** What is being asked **
Among the lines of data below, reproduce only those from the one with "The width and" through the one with "Close the Repairs window with the X icon", exactly as they stand, both ends included.

** Exercise data **
----------------------------------------

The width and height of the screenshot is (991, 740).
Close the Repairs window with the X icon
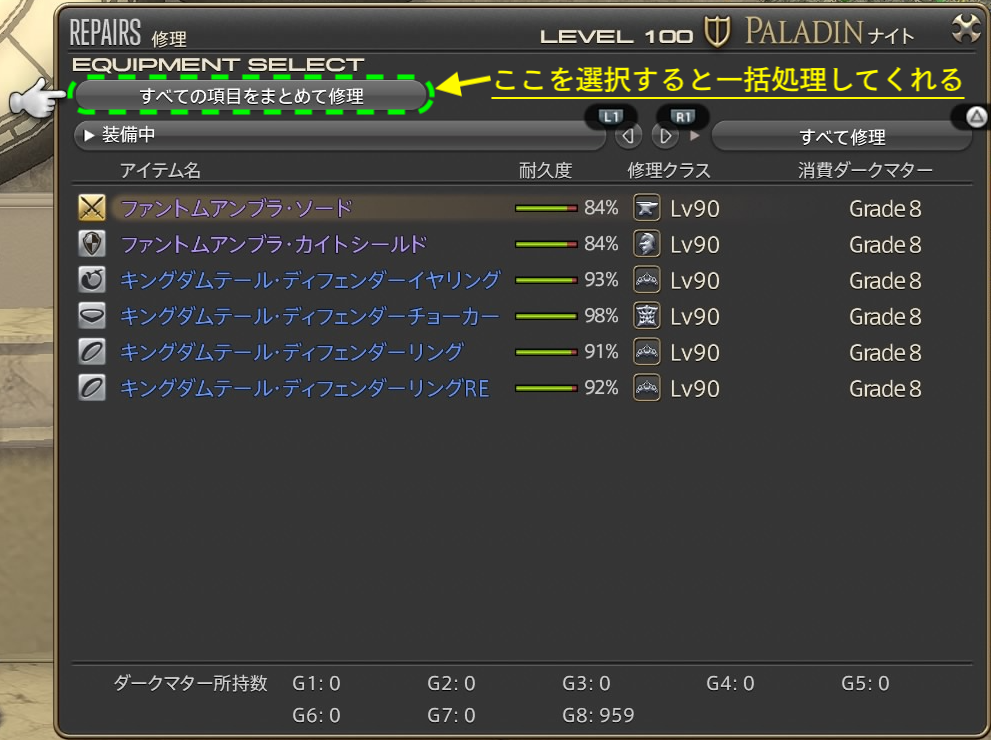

----------------------------------------

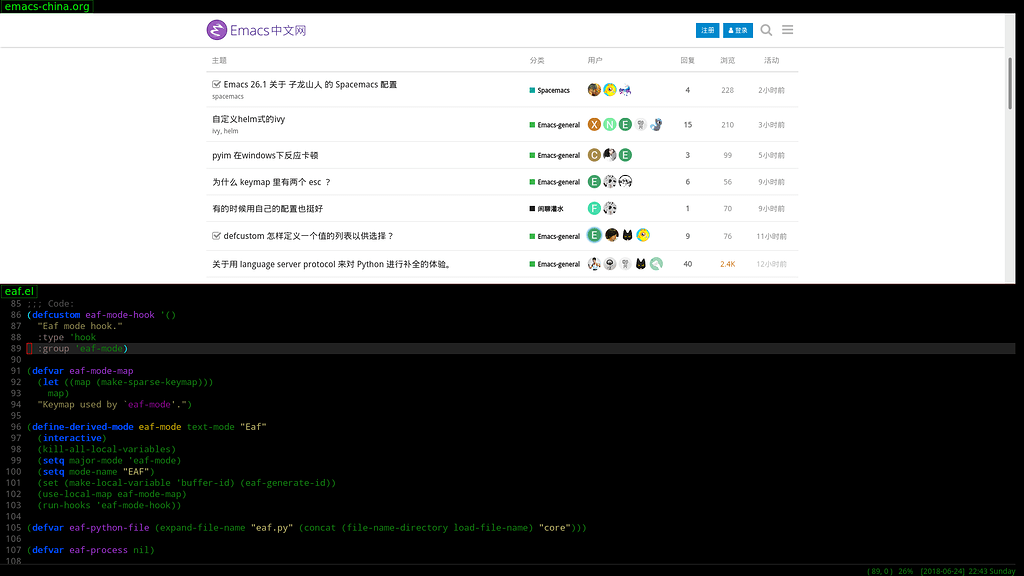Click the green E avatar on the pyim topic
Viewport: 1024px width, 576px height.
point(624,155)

----------------------------------------

** Written reply **
The width and height of the screenshot is (991, 740).
Close the Repairs window with the X icon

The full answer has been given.